Comentário: A casa da Invenção. p. 71
MILANESI, Luís. A casa da Invenção. 4. Ed. São Paulo: Ateliê. p. 71. 2003.
“As velhas bibliotecas municipais, por força da tradição literária subjacente num país com alto índice de analfabetismo, são assimiláveis, de modo destacado, porque servem à escola.”

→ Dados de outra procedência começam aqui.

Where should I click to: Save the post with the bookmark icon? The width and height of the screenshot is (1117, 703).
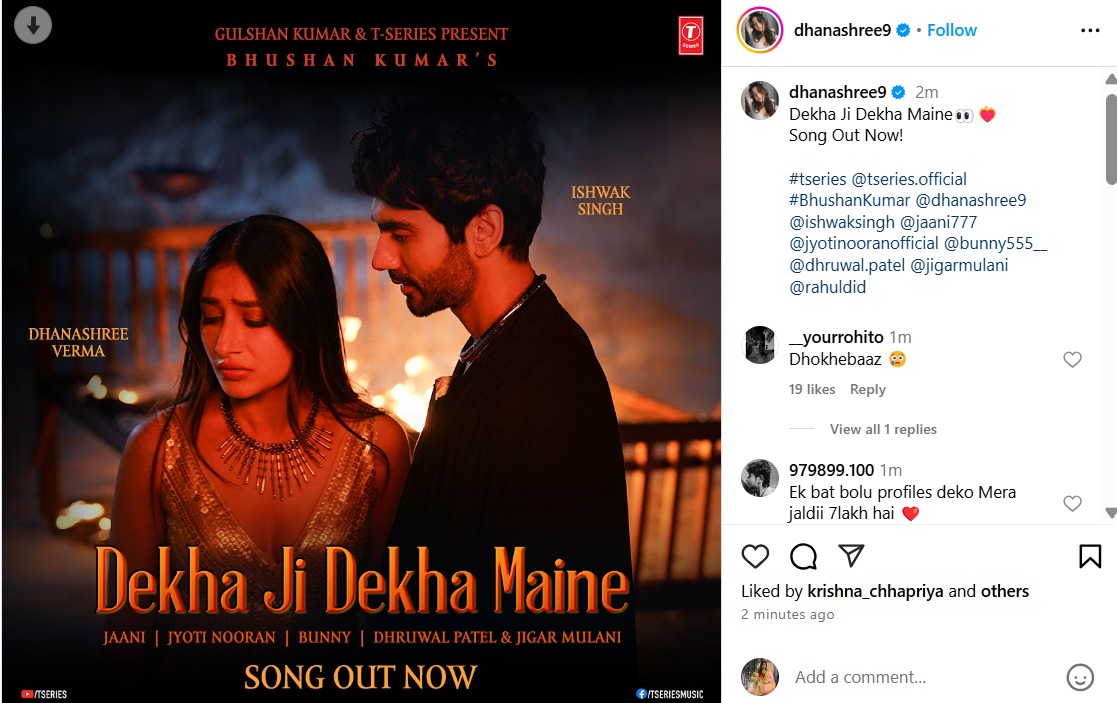point(1090,556)

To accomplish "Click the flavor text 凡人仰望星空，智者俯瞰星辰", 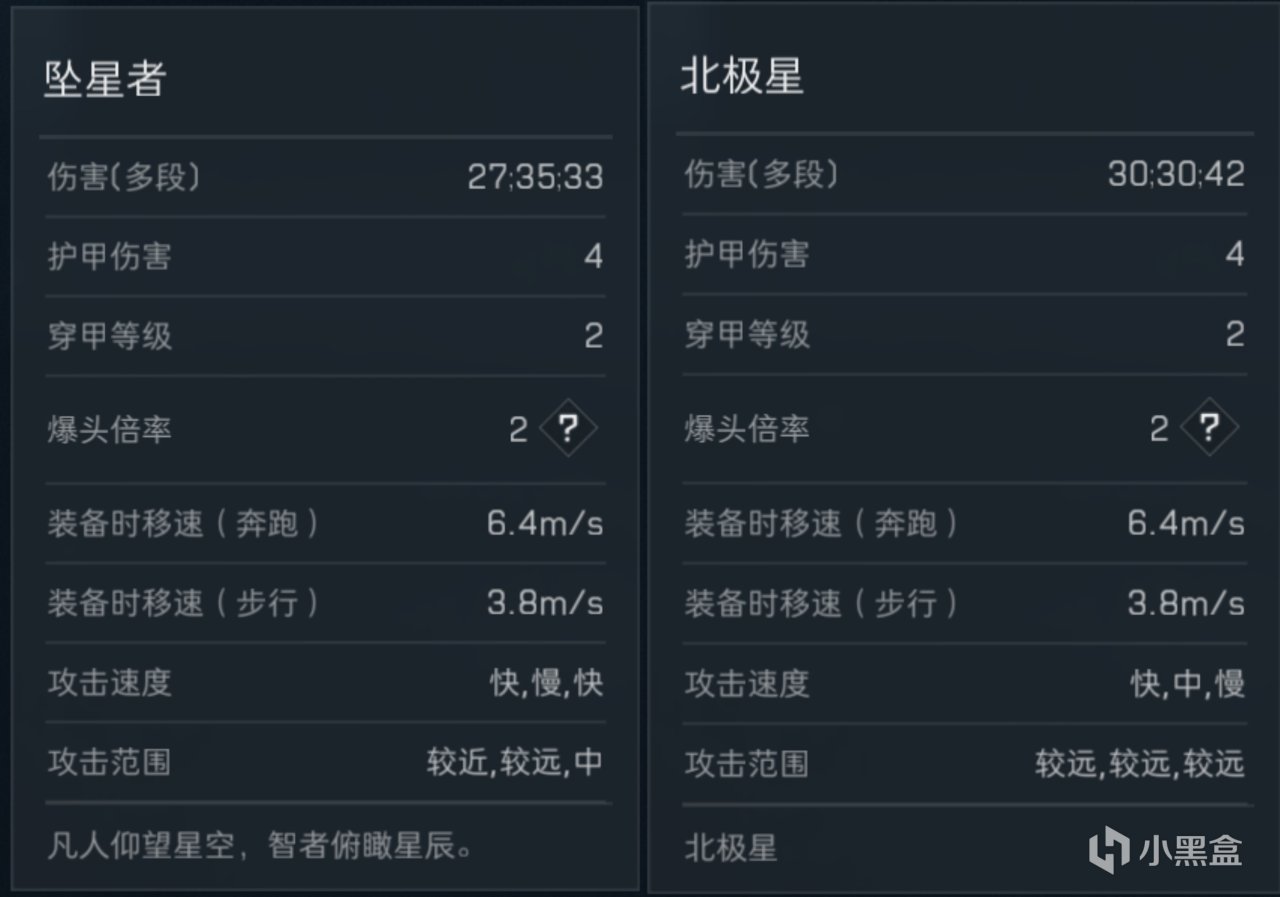I will (260, 847).
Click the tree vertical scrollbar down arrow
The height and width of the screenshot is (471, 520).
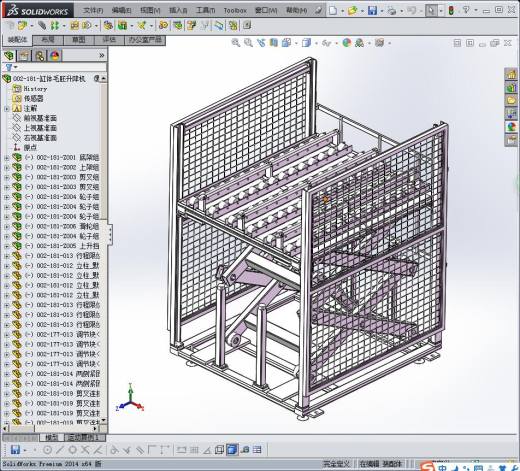point(104,420)
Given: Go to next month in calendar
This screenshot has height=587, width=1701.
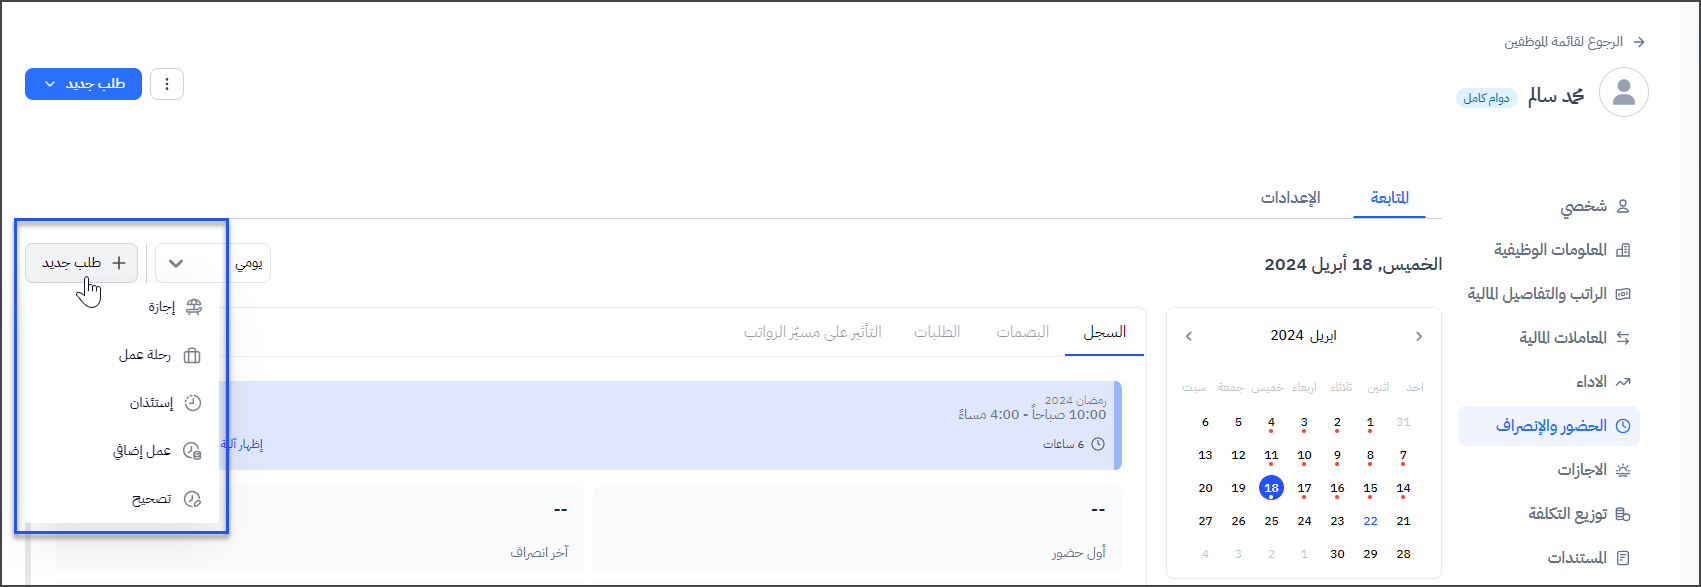Looking at the screenshot, I should [1188, 336].
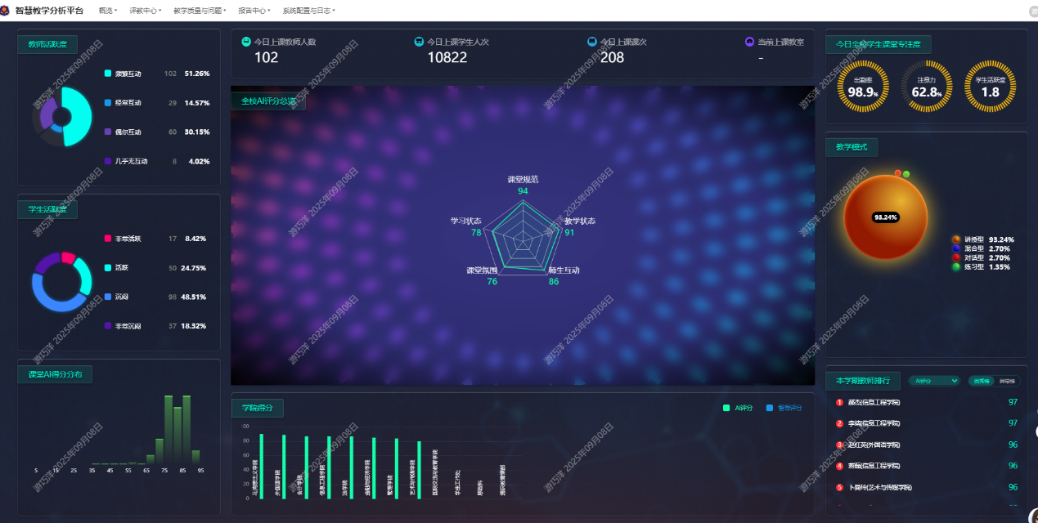
Task: Select the left option of the ranking toggle
Action: [982, 381]
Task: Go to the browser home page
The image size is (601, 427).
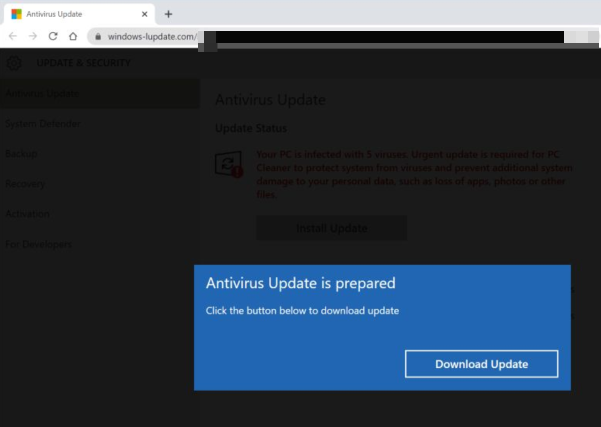Action: point(73,36)
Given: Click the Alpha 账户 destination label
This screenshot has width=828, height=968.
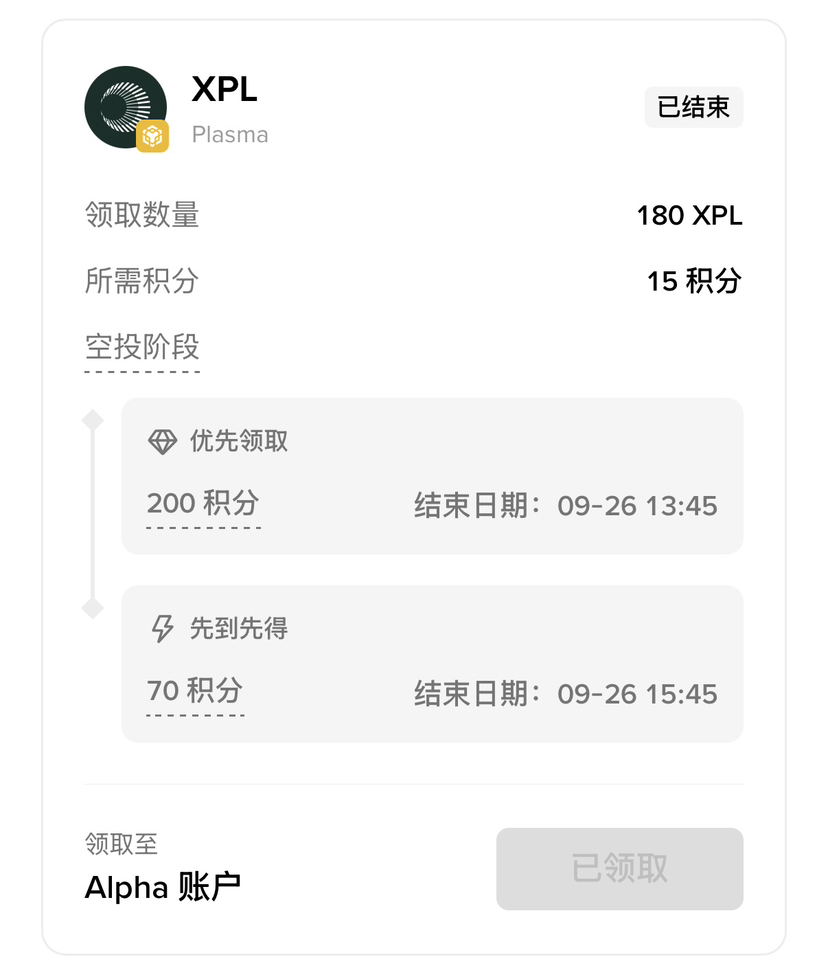Looking at the screenshot, I should [163, 887].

Duas colocações podem ser discutidas neste parágrafo se analisadas pós abertura política no Brasil. A primeira, relacionada ao alto índice de analfabetismo. A segunda, de que as bibliotecas ganham destaque por servirem à escola. O índice de analfabetismo no país ainda é alto, mas sofreu alterações pós abertura política em 85. Este encontra-se numa escala de desenvolvimento que é possível prever a redução da quantidade de analfabetos nas próximas décadas. Portanto, o quadro apresentado, que por muito tempo persistiu no Brasil, não é o mesmo. Em relação a segunda colocação, o papel das bibliotecas que servem à escola vem sendo substituído pela internet. Data-se este acontecimento a partir dos anos 90, com a abertura do mercado de eletrônicos, iniciada pelo governo Collor. É mais agradável, levando-se em conta acomodação de espaço e serviços de atendimento ao usuário, que o estudante faça pesquisas para seus trabalhos escolares sem sair de casa, ou em uma lan house do bairro. As prateleiras empoeiradas das bibliotecas e a dificuldade para encontrar assuntos nos livros foram substituídas pelos serviços de busca da internet. Um simples clique traz uma infinidade de informações na tela do computador. A preocupação com a qualidade de conteúdo da informação não se discute neste modelo, pois necessita de um processo de entendimento cognitivo que, muitas vezes, está aquém do público que adquire o conteúdo. Processo que foi proposto pela TV com a propagação de informações indiciais nos telejornais e novelas no país. Também, impulsionado pela escola, preocupada na formação de uma quantidade de estudantes a fim de conseguir verbas do Estado. Com isso, é preciso pensar que as tradicionais bibliotecas necessitam de diferentes ações para estimular seus públicos nestes espaços de informação. As velhas iniciativas de manutenção do acervo em estantes, sem diálogo com a sociedade, estão fadadas ao fracasso e esquecimento. Mais que uma organização de livros, a biblioteca precisa se tornar uma geradora de idéias. Um espaço coletivo de criação.